顎関節症の原因

1. プラキシズム
食いしばり、歯ぎしり、歯をカチカチ鳴らすなどのことをプラキシズムといいます。これらは筋肉を緊張させて顎関節に過度の負担をかけてダメージを与えるため、顎関節症のもっとも大きな原因といわれています。

2. ストレス
精神的な緊張は、筋肉を緊張させて食いしばりを起こしたり、夜間の歯ぎしりを起こすなど、プラキシズムに影響します。

3. 偏咀嚼
片側の奥歯がない場合など、左右どちらか一方に偏ってものを咬む癖をいいます。片側だけに多くの負担をかけることになり、発症の原因となります。

4. 顎や筋肉に負担をかける癖や習慣
うつ伏せ寝、横向き寝、頬杖、猫背など。

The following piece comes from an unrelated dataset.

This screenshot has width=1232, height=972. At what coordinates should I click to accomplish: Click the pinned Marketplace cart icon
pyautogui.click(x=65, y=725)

またスポーツでの食いしばりや楽器をくわえるといったことも影響があります。

5. 悪いかみ合わせ
かみ合わせについてはさまざまな議論があり、現在では多くの原因のうちの1つとして考えられ、偏咀嚼やプラキシズムの原因といわれています。また、不正な歯列矯正や歯科治療もかみ合わせの悪さの原因となります。

かみ合わせの異常と早期接触
正常な顎関節の場合は、リラックスした状態で歯をかみ合わせたときに、すべての歯が同時に接触します。しかし、1本だけ先に接触する歯があると咬みにくくなる(これを早期接触といいます)ので、人は無意識のうちにそれを避ける咬み方をするようになります。このような咬み方を長期間続けていると、次第に顎関節の変形や顎関節症を引き起こし、かみ合わせがずれてしまいます。

かみ合わせがよくないからと歯並びを矯正しても、もとの原因が早期接触であった場合、その部分を治さなければ矯正も無駄になってしまいます。顎関節症の治療には、早期接触の見極めも重要です。